EXERCISE TASK :: Reproduce the rows below word for word, from the line containing "This screenshot has height=414, width=792." through the last row, including both ends.

* * *

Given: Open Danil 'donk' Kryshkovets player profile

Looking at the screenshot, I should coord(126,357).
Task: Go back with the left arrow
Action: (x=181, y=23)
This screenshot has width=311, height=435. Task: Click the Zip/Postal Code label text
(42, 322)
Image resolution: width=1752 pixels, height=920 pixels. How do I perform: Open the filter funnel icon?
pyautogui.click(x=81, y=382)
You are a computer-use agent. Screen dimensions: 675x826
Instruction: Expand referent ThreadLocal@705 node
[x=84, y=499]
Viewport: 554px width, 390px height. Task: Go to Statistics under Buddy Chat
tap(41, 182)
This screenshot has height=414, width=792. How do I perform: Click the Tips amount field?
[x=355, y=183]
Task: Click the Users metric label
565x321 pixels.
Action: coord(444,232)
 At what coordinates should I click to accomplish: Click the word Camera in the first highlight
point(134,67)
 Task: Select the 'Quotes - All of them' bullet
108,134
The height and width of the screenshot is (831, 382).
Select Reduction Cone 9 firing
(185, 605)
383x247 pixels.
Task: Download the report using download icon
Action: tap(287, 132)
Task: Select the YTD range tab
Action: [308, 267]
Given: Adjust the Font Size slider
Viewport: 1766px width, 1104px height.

* * *

ANSWER TO THIS TASK ::
This screenshot has height=414, width=792. How do I perform: Click the Tips amount field?
[x=355, y=183]
Task: Click the Users metric label
565x321 pixels.
Action: coord(444,232)
 At what coordinates should I click to accomplish: Click the word Camera in the first highlight
point(134,67)
 Task: Select the 'Quotes - All of them' bullet
108,134
The height and width of the screenshot is (831, 382).
Select Reduction Cone 9 firing
(185, 605)
383x247 pixels.
Task: Download the report using download icon
Action: tap(287, 132)
Task: Select the YTD range tab
Action: [308, 267]
Given: Adjust the Font Size slider
Viewport: 1766px width, 1104px height.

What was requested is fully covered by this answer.